### Records for processing
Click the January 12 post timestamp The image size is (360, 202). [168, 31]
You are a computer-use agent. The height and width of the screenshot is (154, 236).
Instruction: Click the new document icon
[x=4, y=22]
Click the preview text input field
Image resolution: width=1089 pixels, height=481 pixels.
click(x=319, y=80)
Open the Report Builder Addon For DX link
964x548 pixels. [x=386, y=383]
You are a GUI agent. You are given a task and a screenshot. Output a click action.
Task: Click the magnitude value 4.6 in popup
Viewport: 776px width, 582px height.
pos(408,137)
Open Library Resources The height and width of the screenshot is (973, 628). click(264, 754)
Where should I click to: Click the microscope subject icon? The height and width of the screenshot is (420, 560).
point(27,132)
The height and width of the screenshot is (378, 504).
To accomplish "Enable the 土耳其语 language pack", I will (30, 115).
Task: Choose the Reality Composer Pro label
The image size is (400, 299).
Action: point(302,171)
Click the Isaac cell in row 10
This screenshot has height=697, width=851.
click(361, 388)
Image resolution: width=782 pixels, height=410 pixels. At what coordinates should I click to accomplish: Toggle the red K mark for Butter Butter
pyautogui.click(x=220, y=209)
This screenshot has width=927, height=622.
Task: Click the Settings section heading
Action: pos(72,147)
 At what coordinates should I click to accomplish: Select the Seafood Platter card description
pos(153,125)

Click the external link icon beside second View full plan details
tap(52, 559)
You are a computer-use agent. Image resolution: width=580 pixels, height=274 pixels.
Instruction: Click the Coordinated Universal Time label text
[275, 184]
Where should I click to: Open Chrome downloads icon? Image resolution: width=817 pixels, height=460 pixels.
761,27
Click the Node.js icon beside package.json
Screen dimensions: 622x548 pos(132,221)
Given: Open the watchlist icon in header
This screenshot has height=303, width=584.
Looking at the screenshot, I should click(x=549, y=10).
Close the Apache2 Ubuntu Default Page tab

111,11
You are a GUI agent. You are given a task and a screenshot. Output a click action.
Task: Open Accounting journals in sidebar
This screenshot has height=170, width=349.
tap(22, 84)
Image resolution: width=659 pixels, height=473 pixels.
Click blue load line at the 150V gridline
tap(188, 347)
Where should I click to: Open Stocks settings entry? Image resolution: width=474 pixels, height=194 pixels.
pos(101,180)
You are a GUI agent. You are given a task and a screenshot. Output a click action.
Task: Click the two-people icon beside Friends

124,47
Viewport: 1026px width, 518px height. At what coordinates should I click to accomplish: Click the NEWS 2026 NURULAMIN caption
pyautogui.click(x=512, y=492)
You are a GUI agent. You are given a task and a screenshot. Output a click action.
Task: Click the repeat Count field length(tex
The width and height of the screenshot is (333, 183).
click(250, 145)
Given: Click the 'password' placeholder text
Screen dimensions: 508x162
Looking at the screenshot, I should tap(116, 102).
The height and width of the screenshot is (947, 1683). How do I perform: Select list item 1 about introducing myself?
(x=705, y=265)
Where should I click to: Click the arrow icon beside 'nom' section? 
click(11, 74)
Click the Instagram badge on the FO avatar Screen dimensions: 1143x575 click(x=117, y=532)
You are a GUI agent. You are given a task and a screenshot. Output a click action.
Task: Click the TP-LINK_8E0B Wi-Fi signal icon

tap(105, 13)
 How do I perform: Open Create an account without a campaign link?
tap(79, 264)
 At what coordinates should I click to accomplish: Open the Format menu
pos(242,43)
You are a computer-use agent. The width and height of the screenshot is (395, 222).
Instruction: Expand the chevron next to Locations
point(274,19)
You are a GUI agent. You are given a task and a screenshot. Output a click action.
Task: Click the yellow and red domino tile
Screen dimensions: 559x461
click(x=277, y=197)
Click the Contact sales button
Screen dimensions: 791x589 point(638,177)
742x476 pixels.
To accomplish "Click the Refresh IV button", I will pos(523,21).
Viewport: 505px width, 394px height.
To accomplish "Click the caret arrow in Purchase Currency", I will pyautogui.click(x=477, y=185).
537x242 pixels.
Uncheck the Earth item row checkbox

### Task directions
Report how many lines of the records above contain the word "computer", giving only the number.

### Response to the exercise
3